In realtà in tutte le pellicole del regista trovano posto, e non marginale, i rappresentanti ambisesso dell’ancora innominabile trasgressione.
La fantasia di Fellini si accendeva per gli scherzi di natura, i fenomeni da fiera, le creature deformi, freaks, gobbi, Saraghine e gigantesse. La sua palpitante complicità inclinava d’istinto dalla parte dei diversi, dei deboli, degli sconfitti; lo annoiavano terribilmente i generali con i galloni sulle spalle e il medagliere sul petto, i fantocci, i rodomonte; era attratto al contrario da chi non aveva un’uniforme, né un cappello con le greche e la visiera dietro cui camuffarsi; convinto che tutto ciò che maschera e nasconde, finisce col sopprimere, inibire e distorcere la nostra più autentica natura.

Non soltanto le narrazioni cinematografiche, ma anche i set di Fellini costituivano l’abituale rifugio di una umanità negletta o degradata; persone che il regista amava portarsi dietro film dopo film, come una corte dei miracoli, inventando per loro ruoli e pose del tutto pretestuosi perché venissero remunerati dalla produzione. C’era un piccolo elfo deforme che viveva di elemosina leggendo la mano nei pressi di Piazza del Popolo; si chiamava Vincenzo Caldarola, dormiva sotto i ponti e si aggirava carico di buste di plastica, stringendo in pugno un bastone ricurvo da pastore sannita. Uno sgorbio umano. Federico gli fece interpretare l’emiro di Amarcord, che arriva al Grand Hotel col codazzo del suo harem protetto dagli àscari armati di scimitarre. Indimenticabile.

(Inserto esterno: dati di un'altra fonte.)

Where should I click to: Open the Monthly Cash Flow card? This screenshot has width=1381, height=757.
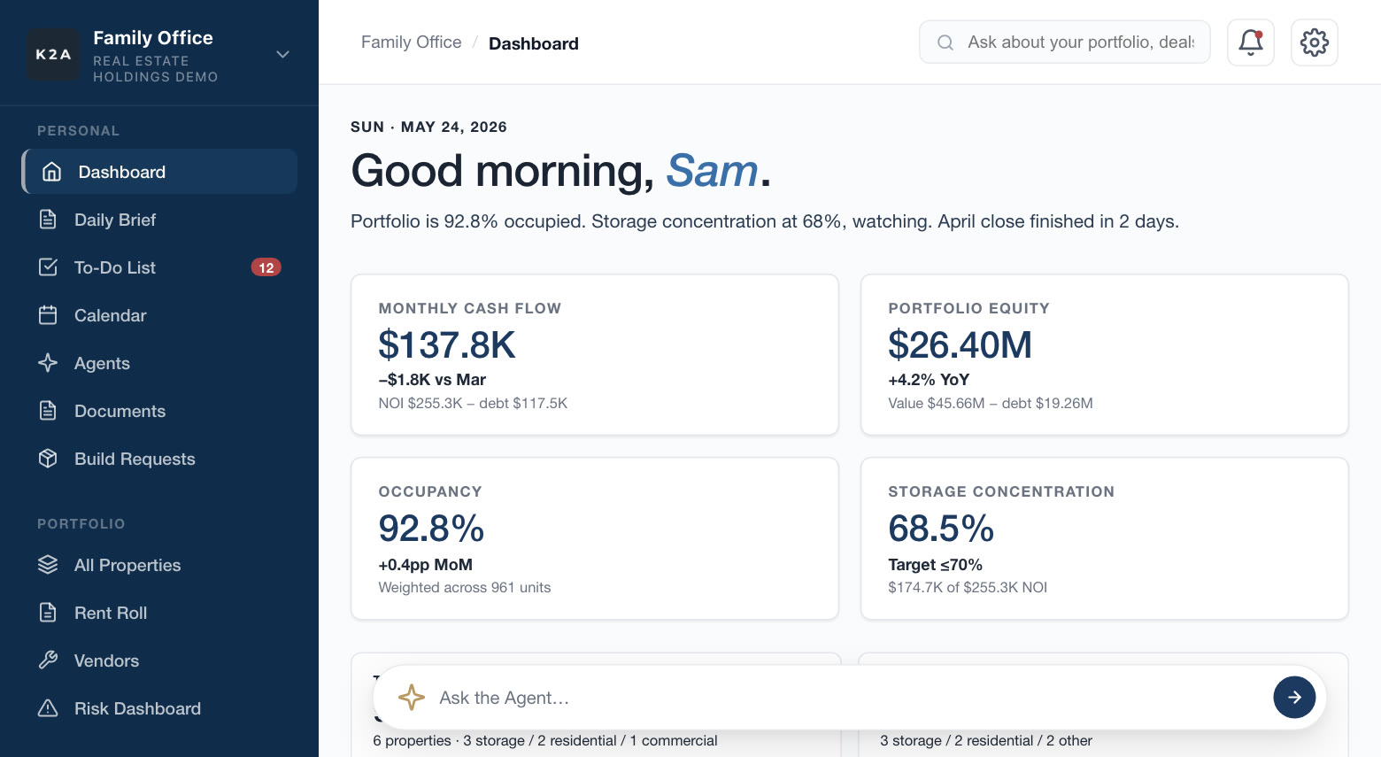[x=595, y=354]
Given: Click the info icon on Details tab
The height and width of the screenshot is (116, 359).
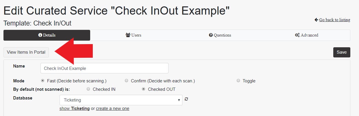Looking at the screenshot, I should click(40, 35).
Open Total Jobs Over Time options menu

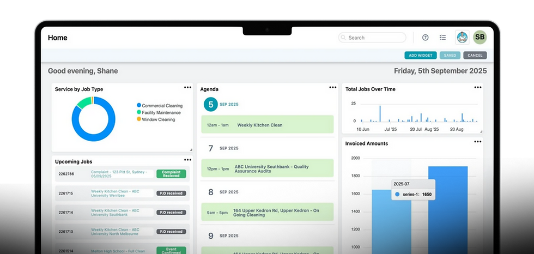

In Luci del Varietà, la sua primissima esperienza di regia a quattro mani con Alberto Lattuada, a un certo punto compare nella notte, del tutto incongruamente, un massiccio trombettista nero (John Kitzmiller) che col suo strumento puntato verso il cielo sembra interpretare la disperazione amorosa del capocomico (Peppino De Filippo) abbandonato dalla giovane soubrette (Carla Del Poggio). L’impronta inequivocabile di Federico.
Il suo ultimo film testamento, La voce della Luna, si chiude sulla giovane coppia di clochard che, a notte alta, quando tutto è consumato, continua a danzare, innocente e solitaria, nella piazza deserta del paese.
Nel finale di Ginger e Fred, l’opera del simbolico congedo di una coppia di guitti, il protagonista Pippo Botticella (Marcello Mastroianni) si saluta con la sua compagna di tiptap (Giulietta Masina) accompagnandola al treno, e nel breve istante che lei si volta per salire sul vagone, lui è già lontano, dileguato tra i diseredati della Stazione Termini.